Troy, or rather its excavation site, lies about 35 kilometres south of today's Çanakkale and almost 300 kilometres north of Izmir. At least since the monumental Hollywood film "Troy", even those not interested in literature know the story of Paris, Hector, Achilles and the fall of the legendary city of King Priam. That is why it is also part of the top 10 sights in Turkey!
Troy was located in today's Troas landscape in the western part of Turkey on the then named hill Iliumn (today "Hisarlik"). The port city was used in the late Bronze Age mainly to wait for favourable winds. The city controlled access to the Black Sea and thus gained importance and wealth.

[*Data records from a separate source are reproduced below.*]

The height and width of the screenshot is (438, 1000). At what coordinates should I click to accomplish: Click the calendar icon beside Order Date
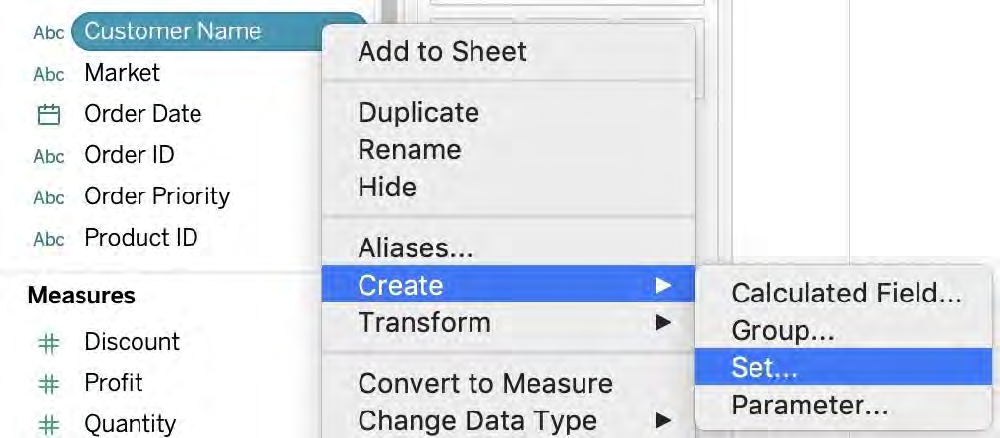tap(49, 115)
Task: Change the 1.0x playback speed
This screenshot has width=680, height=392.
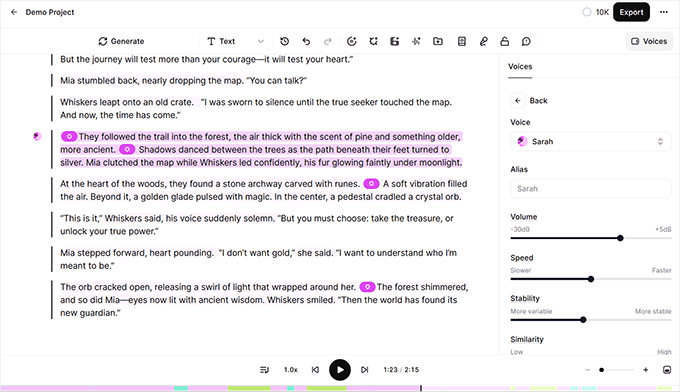Action: pos(291,370)
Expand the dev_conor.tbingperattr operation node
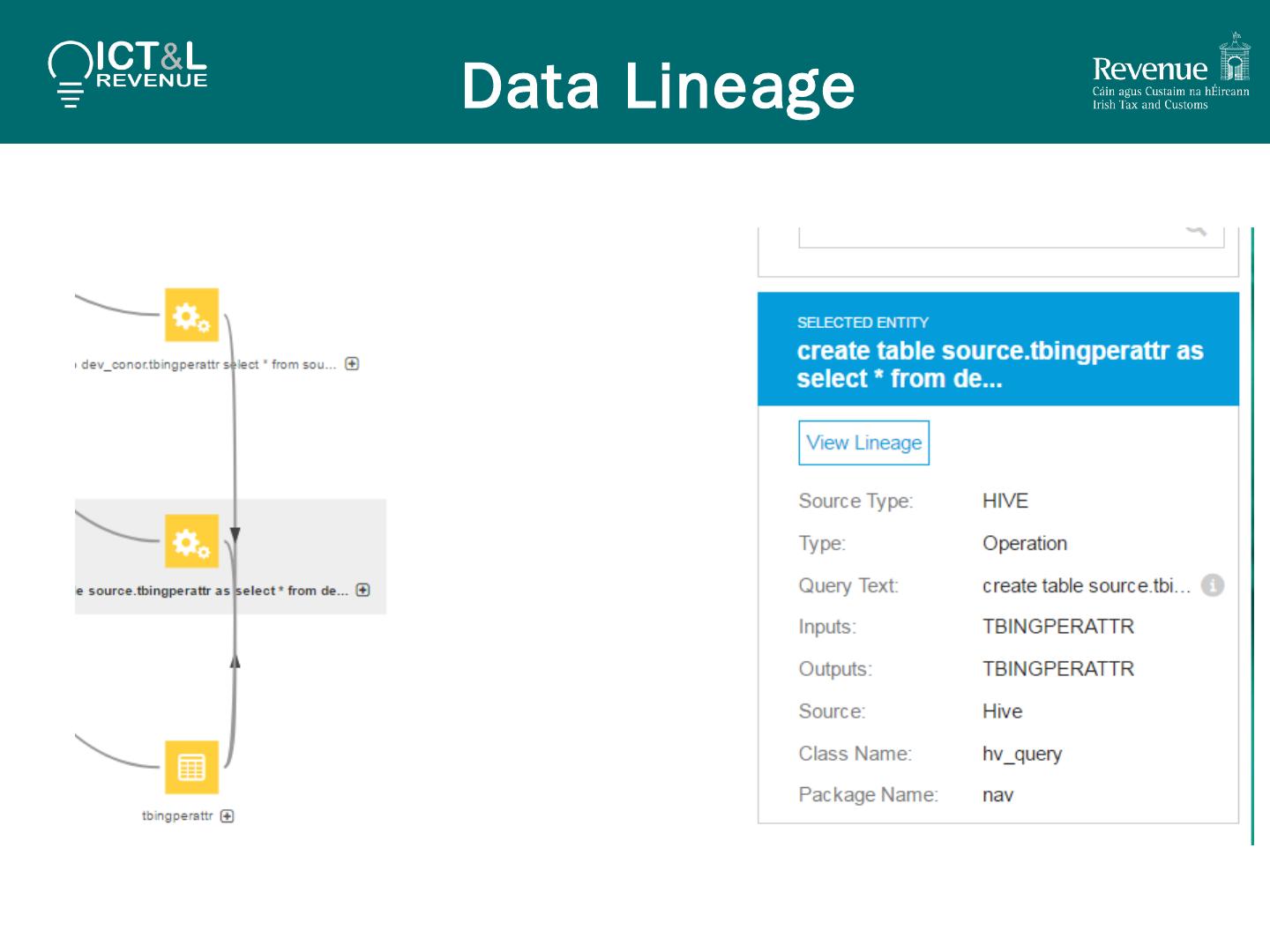 coord(352,364)
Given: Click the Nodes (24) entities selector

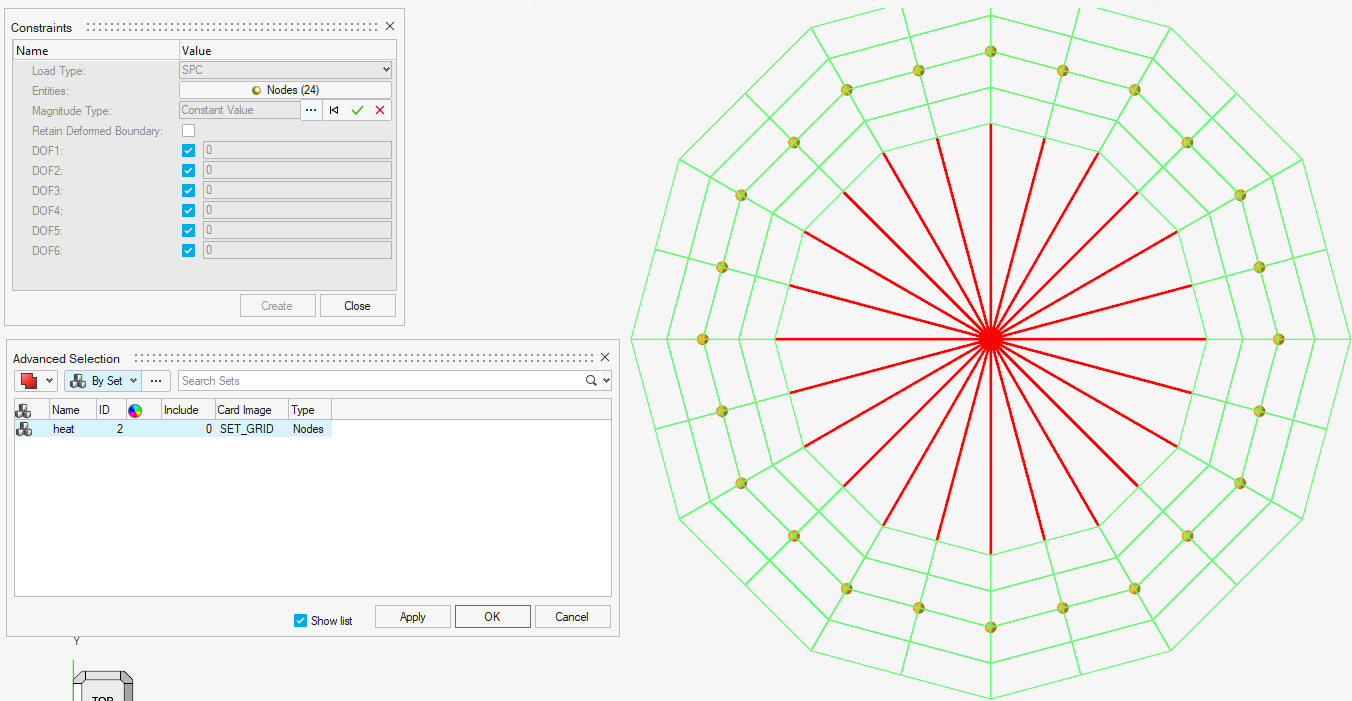Looking at the screenshot, I should (285, 90).
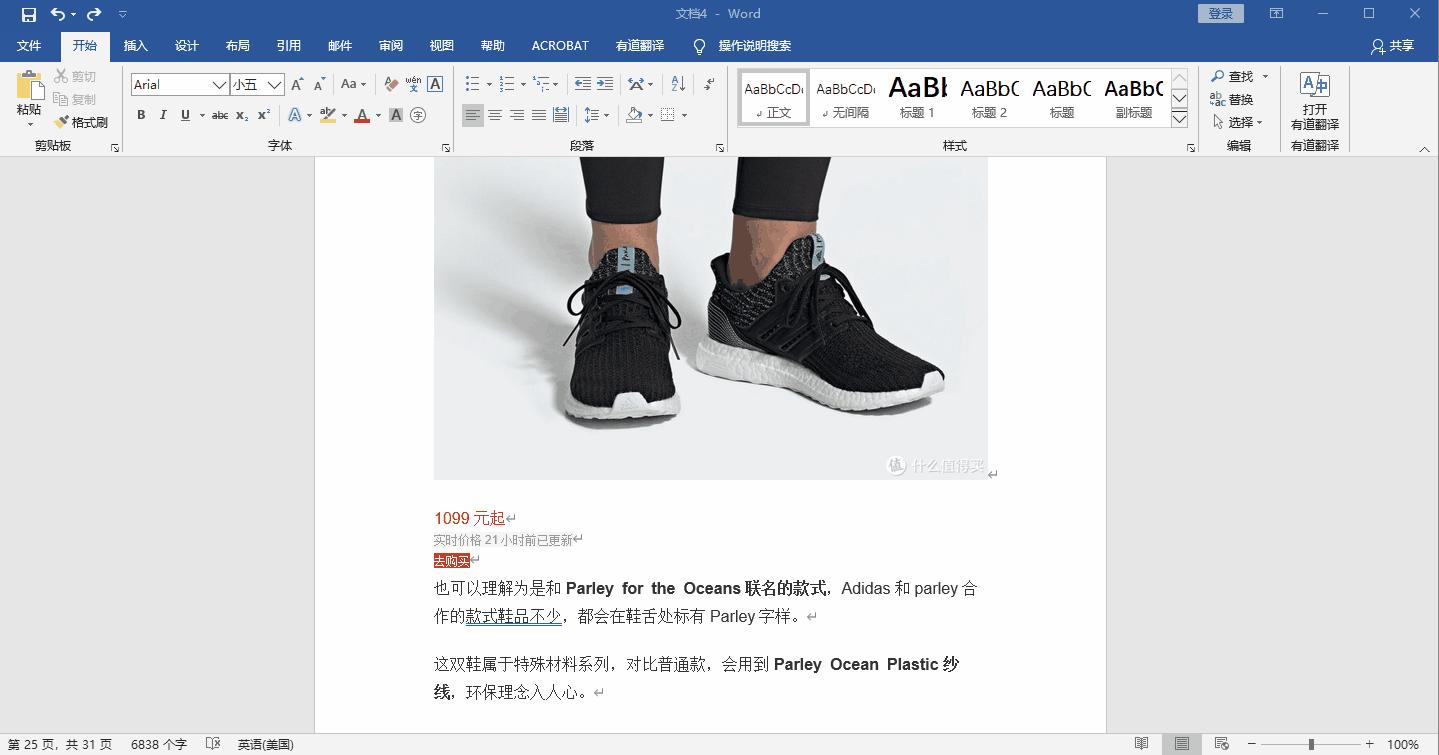Screen dimensions: 1439x755
Task: Toggle bold formatting
Action: [140, 115]
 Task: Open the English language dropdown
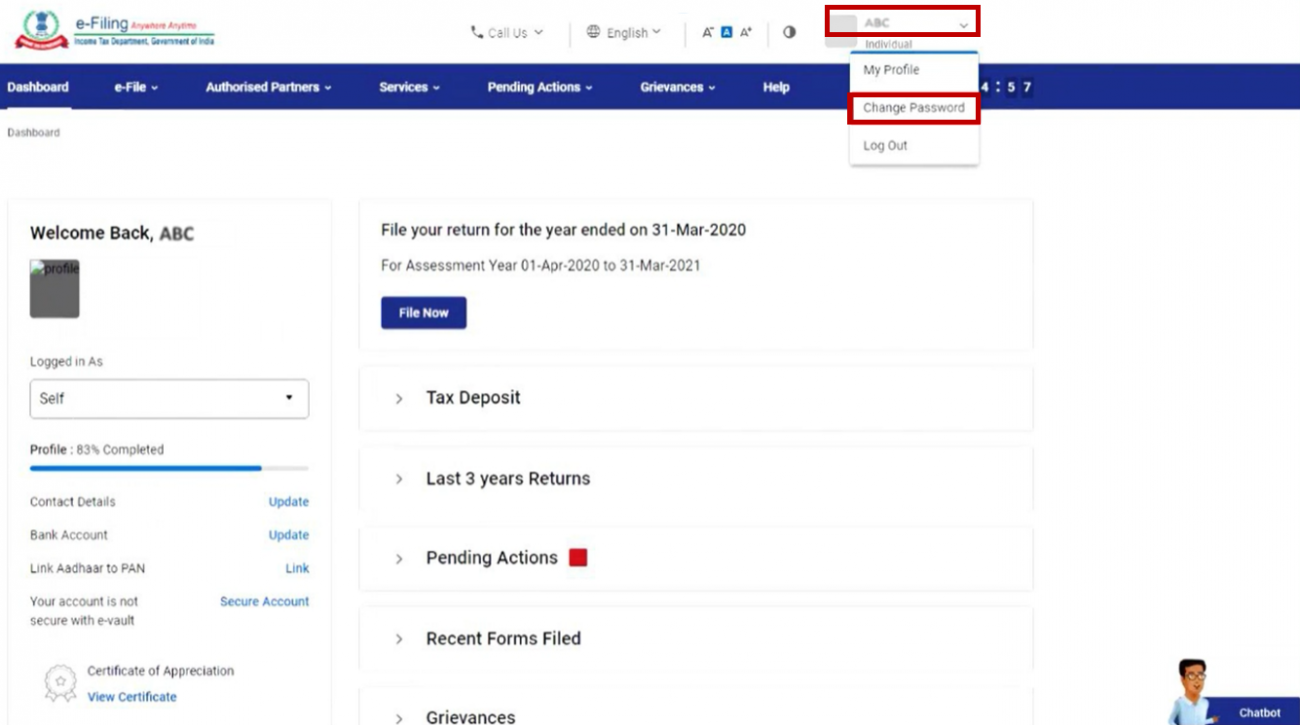point(624,32)
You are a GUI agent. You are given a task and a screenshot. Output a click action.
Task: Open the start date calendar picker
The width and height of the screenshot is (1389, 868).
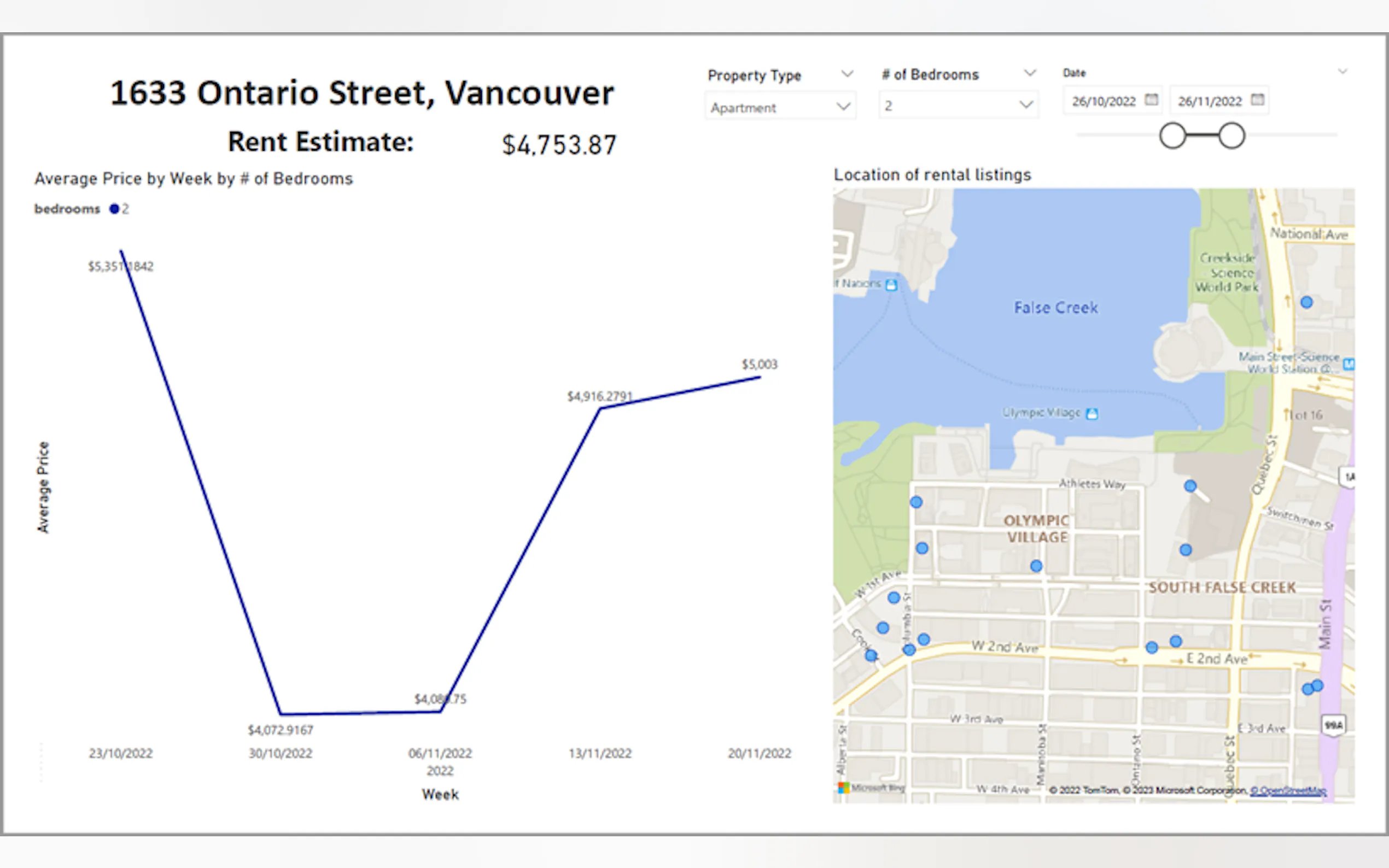pyautogui.click(x=1151, y=100)
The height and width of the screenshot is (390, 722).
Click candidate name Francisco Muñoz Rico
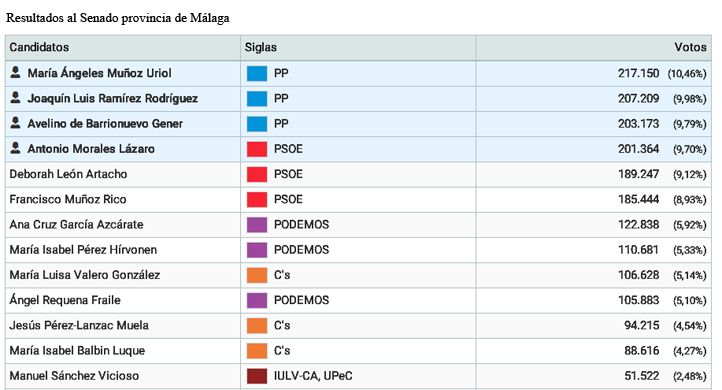68,199
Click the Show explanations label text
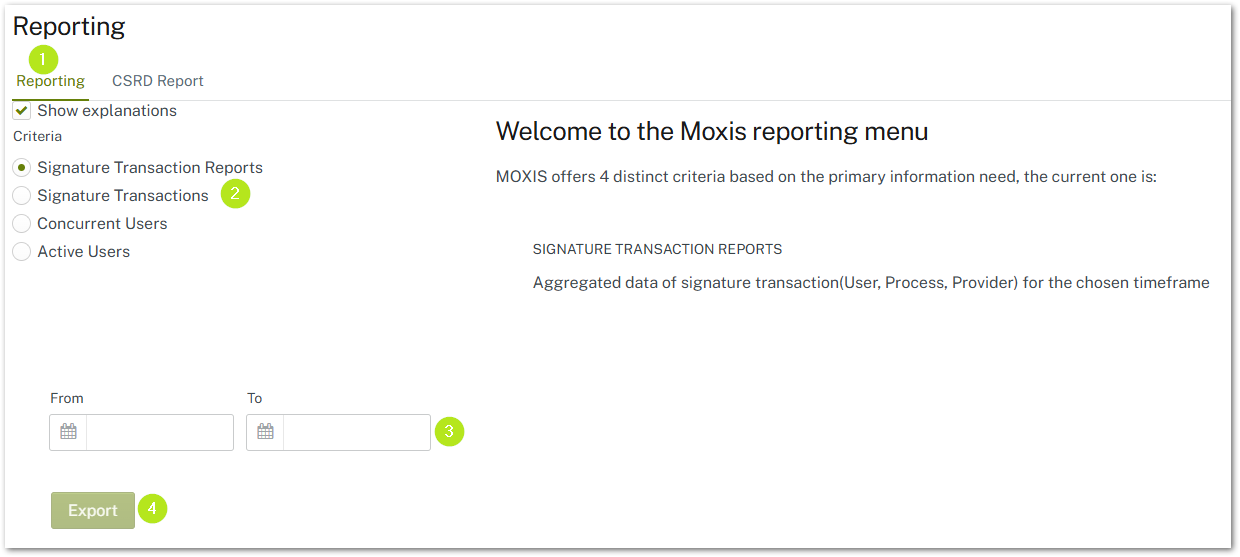1240x557 pixels. point(107,111)
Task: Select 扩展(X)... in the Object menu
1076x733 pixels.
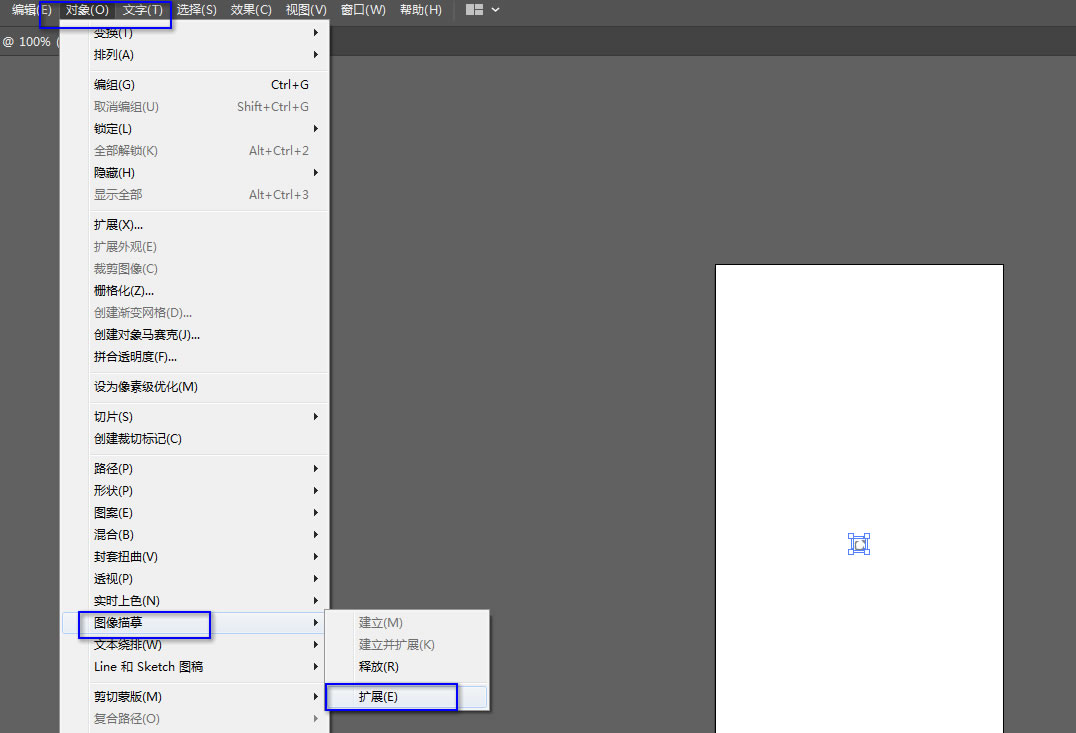Action: [x=118, y=225]
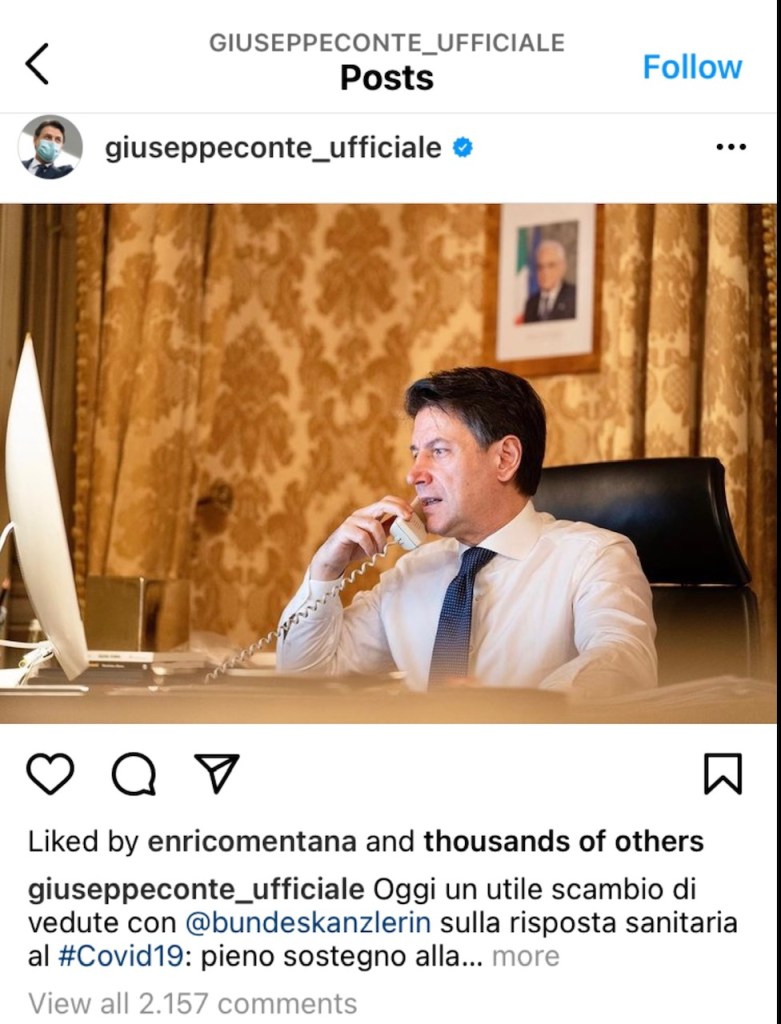
Task: Open the @bundeskanzlerin mention
Action: [308, 923]
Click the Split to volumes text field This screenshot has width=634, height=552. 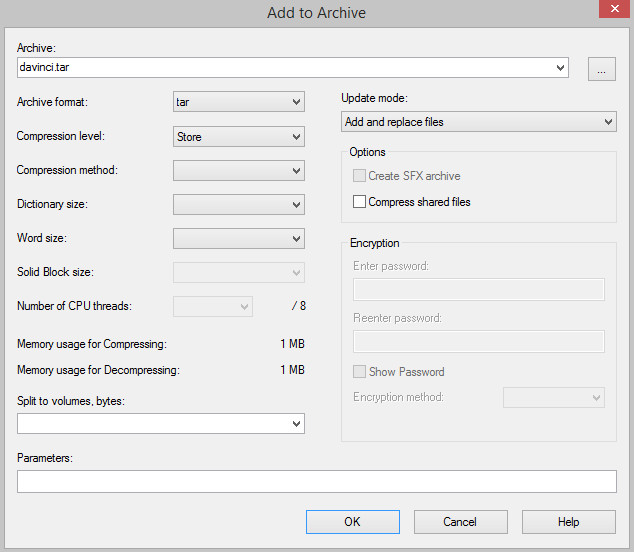[152, 424]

However, the city's worldwide fame at the time came from the tales of the legendary Trojan War. Homer, the first Western poet, created the myth of Troy in his literary work "Iliad". Until late antiquity, the scene of the Greek and Trojan heroes was highly revered, and it was only with the arrival of Christianity in the Middle Ages that it slowly fell into oblivion.
Debate about Troy
The significance of ancient Troy is still one of the most controversial topics among archaeologists today. In the "Troy debate", the opponents discuss the actual facts publicly and with media attention.
The settlement mound Hiersalik (which, by the way, means "provided with a castle") was first publicly described as the site of Troy by a Scottish amateur geologist in the early 19th century, which led to the first trial excavations with impressive finds.
However, further research was not supported. It was not until about 40 years later that the German archaeologist Heinrich Schliemann came across the information by chance and announced in 1873 that he had found Troy - and with it the (also disputed) "gold treasure of Priam", which brought him actual fame.
Did the Trojan War really exist?
The Trojan War is still controversial. Battles undoubtedly took place, but like any heroic saga, the "Iliad" probably cannot be called a historical work. Whether Homer's Troy or not, the excavation site is in any case a place of historical significance, which earned it a listing on the UNESCO World Heritage List in 1998.
Even though there is not much left of the historic city apart from some excavation remains of foundation walls, columns and amphitheatres, walking on the ground where the great heroes of antiquity are said to have shed their blood is an unforgettable experience for many. Numerous visitors make the pilgrimage to the supposed battlefield of the Trojan War year after year.
Legend or not, the mythical place has something heroic about it despite everything. Myths come to life again between the ancient walls, there are no limits to the imagination.